Data records =>
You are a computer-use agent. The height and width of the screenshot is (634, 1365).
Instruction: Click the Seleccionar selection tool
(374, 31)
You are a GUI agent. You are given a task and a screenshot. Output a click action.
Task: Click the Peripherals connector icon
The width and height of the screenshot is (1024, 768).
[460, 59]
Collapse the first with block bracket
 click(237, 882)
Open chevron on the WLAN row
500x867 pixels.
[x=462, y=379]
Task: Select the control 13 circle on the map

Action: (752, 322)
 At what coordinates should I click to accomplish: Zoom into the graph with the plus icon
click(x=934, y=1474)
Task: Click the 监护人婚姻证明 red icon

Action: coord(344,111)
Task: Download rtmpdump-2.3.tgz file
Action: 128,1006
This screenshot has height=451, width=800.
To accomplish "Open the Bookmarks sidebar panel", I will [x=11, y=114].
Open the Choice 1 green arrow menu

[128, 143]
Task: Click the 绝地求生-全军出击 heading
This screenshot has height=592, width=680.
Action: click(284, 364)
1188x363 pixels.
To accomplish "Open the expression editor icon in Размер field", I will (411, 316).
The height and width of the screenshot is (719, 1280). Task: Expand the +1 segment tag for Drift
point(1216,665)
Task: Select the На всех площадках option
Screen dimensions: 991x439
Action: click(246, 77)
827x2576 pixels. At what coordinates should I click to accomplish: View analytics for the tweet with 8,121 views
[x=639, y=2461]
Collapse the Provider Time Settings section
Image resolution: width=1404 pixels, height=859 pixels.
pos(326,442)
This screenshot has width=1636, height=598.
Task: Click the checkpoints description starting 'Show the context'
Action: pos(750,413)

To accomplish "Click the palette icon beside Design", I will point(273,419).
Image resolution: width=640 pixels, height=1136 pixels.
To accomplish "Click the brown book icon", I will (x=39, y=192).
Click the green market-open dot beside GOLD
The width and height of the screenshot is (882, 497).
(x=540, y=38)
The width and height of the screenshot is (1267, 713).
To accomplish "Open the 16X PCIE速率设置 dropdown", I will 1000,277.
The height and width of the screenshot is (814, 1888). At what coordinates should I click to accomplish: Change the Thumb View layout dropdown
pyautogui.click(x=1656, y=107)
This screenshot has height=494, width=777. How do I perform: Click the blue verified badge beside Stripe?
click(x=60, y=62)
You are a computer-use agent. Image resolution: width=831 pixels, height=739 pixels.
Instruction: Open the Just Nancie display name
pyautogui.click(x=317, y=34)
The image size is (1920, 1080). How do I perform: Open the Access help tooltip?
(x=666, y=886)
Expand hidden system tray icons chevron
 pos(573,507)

Exercise => Please return everything from the line containing "At what coordinates should I click to accomplish: Zoom" down to the line containing "(x=540, y=38)", with both of those lines included and every line copied character for character.

Answer to this exercise =>
 At what coordinates should I click to accomplish: Zoom into the graph with the plus icon
click(x=934, y=1474)
Task: Click the 监护人婚姻证明 red icon

Action: coord(344,111)
Task: Download rtmpdump-2.3.tgz file
Action: 128,1006
This screenshot has height=451, width=800.
To accomplish "Open the Bookmarks sidebar panel", I will [x=11, y=114].
Open the Choice 1 green arrow menu

[128, 143]
Task: Click the 绝地求生-全军出击 heading
This screenshot has height=592, width=680.
Action: click(284, 364)
1188x363 pixels.
To accomplish "Open the expression editor icon in Размер field", I will (411, 316).
The height and width of the screenshot is (719, 1280). Task: Expand the +1 segment tag for Drift
point(1216,665)
Task: Select the На всех площадках option
Screen dimensions: 991x439
Action: click(246, 77)
827x2576 pixels. At what coordinates should I click to accomplish: View analytics for the tweet with 8,121 views
[x=639, y=2461]
Collapse the Provider Time Settings section
Image resolution: width=1404 pixels, height=859 pixels.
pos(326,442)
This screenshot has width=1636, height=598.
Task: Click the checkpoints description starting 'Show the context'
Action: pos(750,413)

To accomplish "Click the palette icon beside Design", I will point(273,419).
Image resolution: width=640 pixels, height=1136 pixels.
To accomplish "Click the brown book icon", I will (x=39, y=192).
Click the green market-open dot beside GOLD
The width and height of the screenshot is (882, 497).
(x=540, y=38)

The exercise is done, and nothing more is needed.